The two deadly shootings prompted an immediate response from the Trump administration. On Tuesday, administration officials ordered ICE to suspend most vehicle stops during enforcement operations, according to sources familiar with the directive. The suspension includes exceptions for cases involving serious criminal targets or when working with partner agencies. It applies to ICE’s Enforcement and Removal Operations division, the branch responsible for civil immigration arrests and deportations, and represents a temporary pause while those officers receive additional training on vehicle-stop tactics.
The deadly incidents also drew international attention. Colombian President Gustavo Petro condemned the shooting in a scathing post, calling it a targeted killing “at the hands of the U.S. government” and accusing ICE officers of treating Guerrero as “an inferior being without rights.”
The shootings came amid a significant surge in immigration enforcement. Over five days at the end of June, ICE arrested more than 10,000 people. According to data from the UC Berkeley Deportation Data Project, ICE arrested 546 people in Maine between the start of Trump’s second term and March 11, 2026. About 45 percent of those arrested had criminal backgrounds, compared to approximately 69 percent during a similar period before Trump took office.

Dozens of protesters gathered in Biddeford within hours of the shooting, and anger over the incident spread beyond Maine. At makeshift memorials in the city, people left flowers, candles, and signs reading “Immigrants make Biddeford great” and “Stop Killing Us.” Maine House Speaker Ryan Fecteau, a Democrat from Biddeford, declared, “We will always be a city of immigrants.”

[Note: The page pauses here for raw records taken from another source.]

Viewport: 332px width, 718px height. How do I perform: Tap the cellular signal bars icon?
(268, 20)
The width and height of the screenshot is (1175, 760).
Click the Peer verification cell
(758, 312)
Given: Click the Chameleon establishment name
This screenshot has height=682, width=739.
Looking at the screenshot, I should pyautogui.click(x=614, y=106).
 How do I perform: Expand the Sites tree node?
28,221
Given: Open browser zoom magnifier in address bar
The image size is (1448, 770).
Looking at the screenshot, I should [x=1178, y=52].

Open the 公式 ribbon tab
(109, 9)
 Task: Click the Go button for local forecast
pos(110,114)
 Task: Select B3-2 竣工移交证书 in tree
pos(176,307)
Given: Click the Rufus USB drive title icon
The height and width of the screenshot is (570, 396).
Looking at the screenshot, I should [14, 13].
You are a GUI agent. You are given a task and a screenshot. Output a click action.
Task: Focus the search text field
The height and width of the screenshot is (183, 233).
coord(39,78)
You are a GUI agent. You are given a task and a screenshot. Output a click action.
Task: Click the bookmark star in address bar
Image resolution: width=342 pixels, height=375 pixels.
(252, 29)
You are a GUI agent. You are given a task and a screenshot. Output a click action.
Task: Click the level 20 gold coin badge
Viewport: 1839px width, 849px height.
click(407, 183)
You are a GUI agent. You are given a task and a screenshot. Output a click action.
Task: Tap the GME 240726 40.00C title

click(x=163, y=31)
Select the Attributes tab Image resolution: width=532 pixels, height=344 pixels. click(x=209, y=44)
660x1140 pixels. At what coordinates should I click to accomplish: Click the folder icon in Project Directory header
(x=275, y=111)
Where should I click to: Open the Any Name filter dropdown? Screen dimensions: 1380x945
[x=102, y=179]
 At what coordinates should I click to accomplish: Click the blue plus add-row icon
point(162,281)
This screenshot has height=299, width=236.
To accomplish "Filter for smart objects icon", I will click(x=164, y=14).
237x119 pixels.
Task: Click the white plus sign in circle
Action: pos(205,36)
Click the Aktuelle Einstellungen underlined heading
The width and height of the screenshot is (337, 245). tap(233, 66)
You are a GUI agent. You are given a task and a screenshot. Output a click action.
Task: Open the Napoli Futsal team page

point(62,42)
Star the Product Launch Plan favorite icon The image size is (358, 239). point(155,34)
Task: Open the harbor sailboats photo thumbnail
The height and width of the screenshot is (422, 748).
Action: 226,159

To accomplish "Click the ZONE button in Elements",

The incident also reignited memories of other fatal ICE shootings during Trump’s administration. In Minnesota, the killings of U.S. citizens Alex Pretti and Renee Good earlier this year sparked widespread protests and condemnation. Guerrero’s death marks at least the ninth reported death linked to federal immigration enforcement since Trump intensified his immigration crackdown.
Maine Senator Susan Collins called for a full investigation and urged Department of Homeland Security Secretary Markwayne Mullin to cease non-urgent vehicle stops, which he subsequently did. Senator Angus King raised fundamental questions about the justification for the deadly force used, asking whether Guerrero actually attempted to run over an officer or whether he posed a danger to other people on the street.
The investigation into the Biddeford shooting is being conducted by the FBI and the Department of Homeland Security’s Office of Inspector General. The officer who fired the fatal shots has been placed on administrative leave, a standard procedure in officer-involved shootings.